# Seminar Format classes



## O'GodHowGreatThouArt (Jul 3, 2012)

I just learned that the professor I'm taking "Gender/Ethnicity in International Politics" with next semester using a format of class lecture known as "seminar format". This is a new style of using class time which I never ran into during my four years at Gainesville State College, so for once, I'm lost. Does anyone here happen to know how such classes run and the best way to attack it with note-taking, etc?


----------



## TylerRay (Jul 3, 2012)

Perhaps what is meant by "seminar format" is a Socratic method of dialogue. I had a teacher in high school who would sometimes have us do "Socratic Seminars," as he called them. Essentially, it was discussion based. He would present a topic, and then set us loose.

Socratic method - Wikipedia, the free encyclopedia


----------



## Jack K (Jul 3, 2012)

TylerRay said:


> Perhaps what is meant by "seminar format" is a Socratic method of dialogue.



That'd be my guess, in which case the key to doing well is being prepared before class and participating well in the discussion. If he's a good teacher, you won't get dinged for disagreeing with him, only for failing to take part.


----------



## Edward (Jul 3, 2012)

It's been many years for me, but in my seminar classes, there wasn't any lecture from the prof. We had to read the material and participate in a guided discussion. It was quite different from the Socratic method used in law school (anyone old enough to remember the movie 'Paper Chase"?) where the prof would pick a student and grill them until he could make them look like a fool or until you could (rarely) make a professor flinch.

It takes a good prof to pull either off.


----------



## jwithnell (Jul 4, 2012)

Most of my upper-level classes followed this format. The professor gave a short lecture or overview, then expected the class to be able to draw fully from whatever reading assignment was given. In addition, reading your own sources could also be helpful, especially if you knew you'd be in disagreement with the professor or other students. 

Never go on the attack with your own opinions, no matter how Godly. Instead, work along the lines of, "but can you see how Dr. Expert would suggest that ..." With one professor, we had a paper and only 2 or 3 tests, each of which consisted of 3 essay questions. Read: 3 short papers in the space of one class time. 

I feel blessed to have had this approach. My school later pursued a football team, university status, etc., and I'd bet this seminar approach was replaced by bored graduate students giving lectures.


----------



## GulfCoast Presbyterian (Jul 4, 2012)

When I was an undergrad, "seminar" meant that it would be a very small class with group discussion lead/facilitated by the prof. These were usually 400/500 level classes. In law school, it meant the same thing, with the addition of the Socratic method, I.e. "I am here to ask questions, Mr. Edwards, not answer them."
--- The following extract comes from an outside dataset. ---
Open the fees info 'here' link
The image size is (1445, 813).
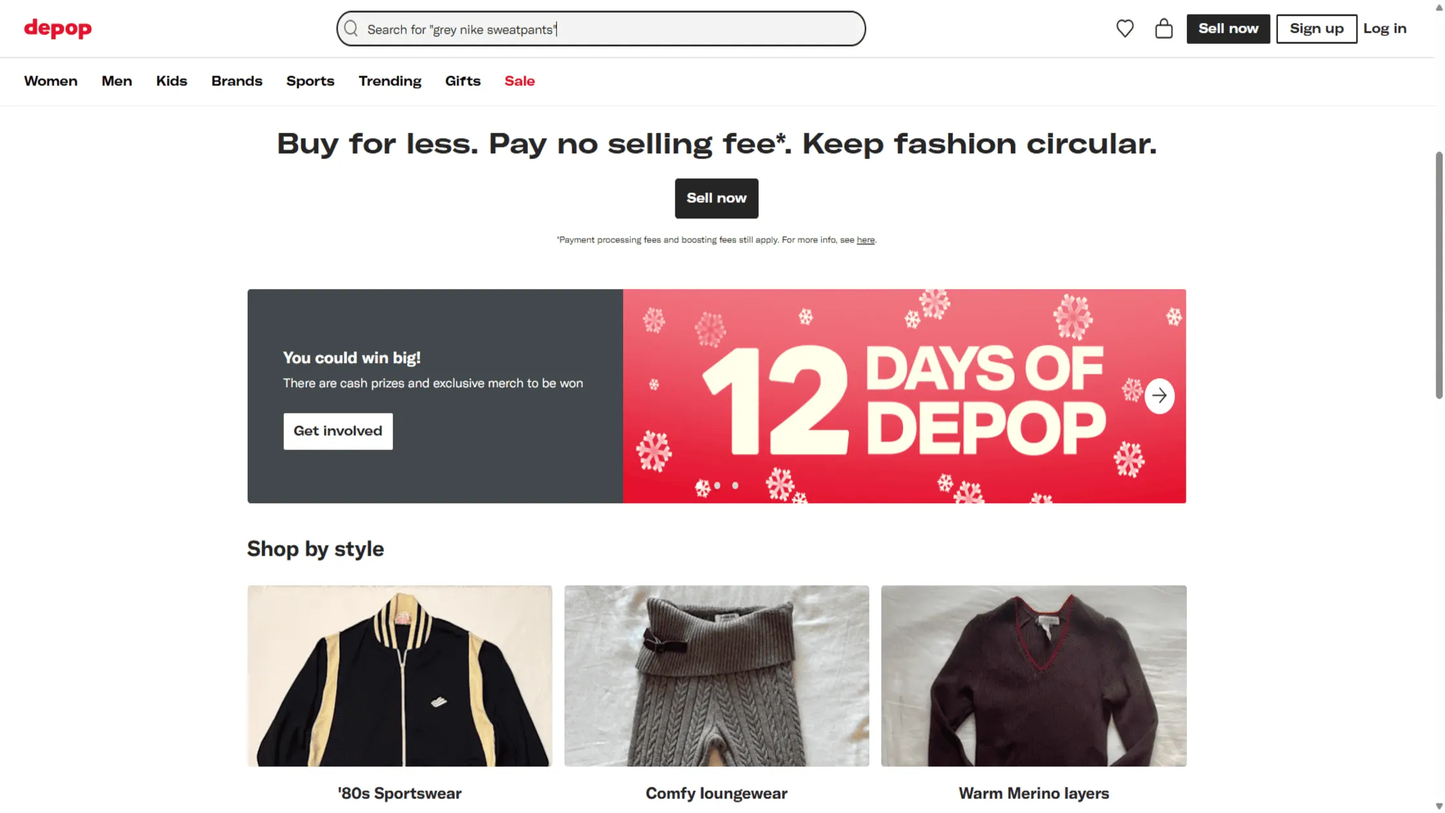[x=865, y=239]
Sent from my iPad using Tapatalk HD


----------



## Zach (Jul 4, 2012)

My "Freshman Seminar" class a few years ago on Philosophy was smaller and supposed to be based more in readings and class discussions. However, the Professor just kind of talked at us and would occasionally grill someone until they looked like they had not read the material.


----------



## Afterthought (Jul 4, 2012)

"Seminar" in my school seems to align with what others have said here: group-discussion based class lead by the professor. Usually, the professor will guide the discussion by having some questions prepared beforehand to ask--usually, the kind of questions that after answering, will keep the students talking for a while. In answering the professor's question, the students usually dialogue with the professor and with each other, giving responses to each others' answers. The professor will give his or her input on the kinds of answers given such that any flaws in the answers (from the perspective of whatever discipline is being taught) will become apparent to the students. Opinions the professor disagrees with are usually allowed provided the student can back it up, though since my school is merely an undergraduate school, such does not occur often; and in the seminar style classes I've been in (though not all of them), to disagree with the professor and back it up would usually require a long tangent that was not related to the discussion at hand anyway.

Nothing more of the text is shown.